- _SEZIONE DI TESTO_:
---

La rampa Sud degli Alpini
   
   
Il gruppo di Roncade sblocca il portico ai disabili
Lorenzon: "Aspetteremo a lungo la soluzione sull'accesso opposto?"

 
18 dicembre 2017

 
PICCOLO GRANDE DONO DEGLI ALPINI

Natale 2017 la più importante festa dell'anno e anche quest'anno con tanti presepi, tanti pini veri o sintetici ma bene illuminati le vetrine dei negozi piene di roba bella e soprattutto la tradizionale occasione di tanti, tanti doni

Un dono particolare alla cittadinanza lo ha fatto l'associazione degli alpini di Roncade ma soprattutto lo hanno ricevuto i disabili, che potranno entrare e circolare lungo i sottoportici senza nessuna difficoltà. Gli Alpini, sempre presenti nei momenti e nei luoghi sensibili,hanno costruito e regalato un rampa d'acciaio sul gradino all'inizio del sottoportico dei banchieri davanti la banca Anton Veneta
 
Detta rampa è stata più volte richiesta all'amministrazione comunale, a cominciare dalla data del 26 febbraio del 2006, più altri numerosi successivi solleciti esauditi con garanzie di rapida realizzazione anche da parte della Signora Sindaco, allora reggente.
 
Purtroppo il percorso delle carrozzine si deve arrestare al termine del sottoportico Manzoni con un gradino davanti al negozio della pescheria di Davanzo Michele. E' sperabile che non si debba attendere altri 11 anni per tale realizzazione
 
Si può sempre sperare che la nostra amministrazione comunale esperta nella posa di semafori in tempi rapidissimi, provveda almeno a mettere in sicurezza il transito di pedoni, anziani, bambini, donne con carrozzina nonché disabili che per passare da un portico all'altro devono dare la precedenza a auto motorini e altri veicoli aventi diritto di transitare da via Roma per via Montello e via Piave senza nessun obbligo di fermata.
Sarebbe auspicabile un altro paio di semafori da 180.000 euro ma, con le tasche sempre vuote per il centro storico potrebbe essere un miracolo se si mettesse la mano al portafoglio per comperare un po' di colore bianco e dipingere la regolamentari zebre pedonali.

---

Voci del dataset:
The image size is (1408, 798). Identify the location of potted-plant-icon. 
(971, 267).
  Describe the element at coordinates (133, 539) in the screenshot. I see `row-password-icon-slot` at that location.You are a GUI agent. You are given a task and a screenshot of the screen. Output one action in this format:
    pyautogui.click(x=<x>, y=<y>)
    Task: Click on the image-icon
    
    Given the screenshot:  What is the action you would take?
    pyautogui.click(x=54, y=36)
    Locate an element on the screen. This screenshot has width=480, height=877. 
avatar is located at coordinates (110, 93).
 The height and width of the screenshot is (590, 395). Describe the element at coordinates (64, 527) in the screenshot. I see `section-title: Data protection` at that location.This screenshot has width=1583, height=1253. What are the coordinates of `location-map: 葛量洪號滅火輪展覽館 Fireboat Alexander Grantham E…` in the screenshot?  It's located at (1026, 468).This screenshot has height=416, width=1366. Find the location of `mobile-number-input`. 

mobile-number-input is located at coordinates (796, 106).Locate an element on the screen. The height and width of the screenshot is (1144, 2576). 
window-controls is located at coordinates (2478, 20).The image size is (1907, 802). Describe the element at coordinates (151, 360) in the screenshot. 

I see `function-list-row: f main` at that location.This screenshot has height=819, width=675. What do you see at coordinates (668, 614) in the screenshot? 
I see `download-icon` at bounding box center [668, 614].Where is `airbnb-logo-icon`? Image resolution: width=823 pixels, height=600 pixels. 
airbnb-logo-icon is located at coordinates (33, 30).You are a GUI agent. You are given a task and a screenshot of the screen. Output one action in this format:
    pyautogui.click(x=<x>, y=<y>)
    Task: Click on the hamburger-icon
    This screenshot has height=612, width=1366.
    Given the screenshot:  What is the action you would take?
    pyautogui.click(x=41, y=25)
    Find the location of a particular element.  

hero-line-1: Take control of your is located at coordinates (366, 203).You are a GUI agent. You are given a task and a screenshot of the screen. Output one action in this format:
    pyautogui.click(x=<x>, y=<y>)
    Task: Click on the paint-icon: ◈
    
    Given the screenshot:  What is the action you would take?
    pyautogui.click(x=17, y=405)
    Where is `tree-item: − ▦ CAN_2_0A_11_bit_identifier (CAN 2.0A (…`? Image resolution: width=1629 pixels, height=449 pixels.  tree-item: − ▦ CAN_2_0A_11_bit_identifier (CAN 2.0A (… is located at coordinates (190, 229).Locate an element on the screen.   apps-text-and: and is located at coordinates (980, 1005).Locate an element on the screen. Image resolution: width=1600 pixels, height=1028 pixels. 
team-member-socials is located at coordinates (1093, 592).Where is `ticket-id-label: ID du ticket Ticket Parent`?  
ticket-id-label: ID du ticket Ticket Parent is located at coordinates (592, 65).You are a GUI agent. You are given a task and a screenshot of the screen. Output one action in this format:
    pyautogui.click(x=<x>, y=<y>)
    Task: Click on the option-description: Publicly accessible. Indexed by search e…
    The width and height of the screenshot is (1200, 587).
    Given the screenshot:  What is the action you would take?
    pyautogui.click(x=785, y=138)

---

- _COMPITI DA SVOLGERE_:
• A. Nell'articolo sulla rampa degli Alpini, puoi riportare il tratto da "Sarebbe auspicabile un" fino a "regolamentari zebre pedonali.", rinominando "zebre pedonali" in "strisce pedonali"?
• B. Quali vie cita per nome l'articolo sulla rampa degli Alpini?

- _RISPOSTE PER COMPITO_:
• A.
Sarebbe auspicabile un altro paio di semafori da 180.000 euro ma, con le tasche sempre vuote per il centro storico potrebbe essere un miracolo se si mettesse la mano al portafoglio per comperare un po' di colore bianco e dipingere la regolamentari strisce pedonali.

• B. via Roma, via Montello, via Piave